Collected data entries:
.....
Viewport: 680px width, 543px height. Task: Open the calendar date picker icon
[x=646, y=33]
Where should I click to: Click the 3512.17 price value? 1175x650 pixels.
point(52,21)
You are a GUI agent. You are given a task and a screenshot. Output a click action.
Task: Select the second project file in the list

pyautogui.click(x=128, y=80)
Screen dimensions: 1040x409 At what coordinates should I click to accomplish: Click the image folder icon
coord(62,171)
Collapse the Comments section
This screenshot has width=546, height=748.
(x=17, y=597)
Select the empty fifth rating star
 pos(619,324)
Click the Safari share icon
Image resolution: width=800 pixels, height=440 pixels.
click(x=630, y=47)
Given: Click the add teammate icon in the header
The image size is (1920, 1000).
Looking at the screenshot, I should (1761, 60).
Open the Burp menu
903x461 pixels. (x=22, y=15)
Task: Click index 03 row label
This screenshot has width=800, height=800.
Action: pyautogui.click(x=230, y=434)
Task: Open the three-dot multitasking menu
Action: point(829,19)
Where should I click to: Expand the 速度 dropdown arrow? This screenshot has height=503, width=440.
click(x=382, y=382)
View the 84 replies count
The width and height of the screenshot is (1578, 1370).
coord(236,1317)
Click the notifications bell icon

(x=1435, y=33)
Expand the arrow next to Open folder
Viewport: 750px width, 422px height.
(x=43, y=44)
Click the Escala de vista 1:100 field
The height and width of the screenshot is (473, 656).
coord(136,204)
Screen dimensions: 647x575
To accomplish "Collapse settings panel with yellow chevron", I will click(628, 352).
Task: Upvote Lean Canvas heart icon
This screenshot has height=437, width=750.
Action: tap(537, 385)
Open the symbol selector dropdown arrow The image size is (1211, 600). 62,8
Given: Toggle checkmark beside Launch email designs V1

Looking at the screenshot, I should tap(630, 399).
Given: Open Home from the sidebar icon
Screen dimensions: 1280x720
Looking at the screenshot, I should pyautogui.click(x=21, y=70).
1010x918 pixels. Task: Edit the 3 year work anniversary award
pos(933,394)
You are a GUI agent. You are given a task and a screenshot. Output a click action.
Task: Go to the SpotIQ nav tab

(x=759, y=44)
.....
=== Required work ===
Print out all of the data above word for word.

=== Reply to the task ===
Viewport: 680px width, 543px height. Task: Open the calendar date picker icon
[x=646, y=33]
Where should I click to: Click the 3512.17 price value? 1175x650 pixels.
point(52,21)
You are a GUI agent. You are given a task and a screenshot. Output a click action.
Task: Select the second project file in the list

pyautogui.click(x=128, y=80)
Screen dimensions: 1040x409 At what coordinates should I click to accomplish: Click the image folder icon
coord(62,171)
Collapse the Comments section
This screenshot has width=546, height=748.
(x=17, y=597)
Select the empty fifth rating star
 pos(619,324)
Click the Safari share icon
Image resolution: width=800 pixels, height=440 pixels.
click(x=630, y=47)
Given: Click the add teammate icon in the header
The image size is (1920, 1000).
Looking at the screenshot, I should (1761, 60).
Open the Burp menu
903x461 pixels. (x=22, y=15)
Task: Click index 03 row label
This screenshot has width=800, height=800.
Action: pyautogui.click(x=230, y=434)
Task: Open the three-dot multitasking menu
Action: point(829,19)
Where should I click to: Expand the 速度 dropdown arrow? This screenshot has height=503, width=440.
click(x=382, y=382)
View the 84 replies count
The width and height of the screenshot is (1578, 1370).
coord(236,1317)
Click the notifications bell icon

(x=1435, y=33)
Expand the arrow next to Open folder
Viewport: 750px width, 422px height.
(x=43, y=44)
Click the Escala de vista 1:100 field
The height and width of the screenshot is (473, 656).
coord(136,204)
Screen dimensions: 647x575
To accomplish "Collapse settings panel with yellow chevron", I will click(628, 352).
Task: Upvote Lean Canvas heart icon
This screenshot has height=437, width=750.
Action: tap(537, 385)
Open the symbol selector dropdown arrow The image size is (1211, 600). 62,8
Given: Toggle checkmark beside Launch email designs V1

Looking at the screenshot, I should tap(630, 399).
Given: Open Home from the sidebar icon
Screen dimensions: 1280x720
Looking at the screenshot, I should pyautogui.click(x=21, y=70).
1010x918 pixels. Task: Edit the 3 year work anniversary award
pos(933,394)
You are a GUI agent. You are given a task and a screenshot. Output a click action.
Task: Go to the SpotIQ nav tab

(x=759, y=44)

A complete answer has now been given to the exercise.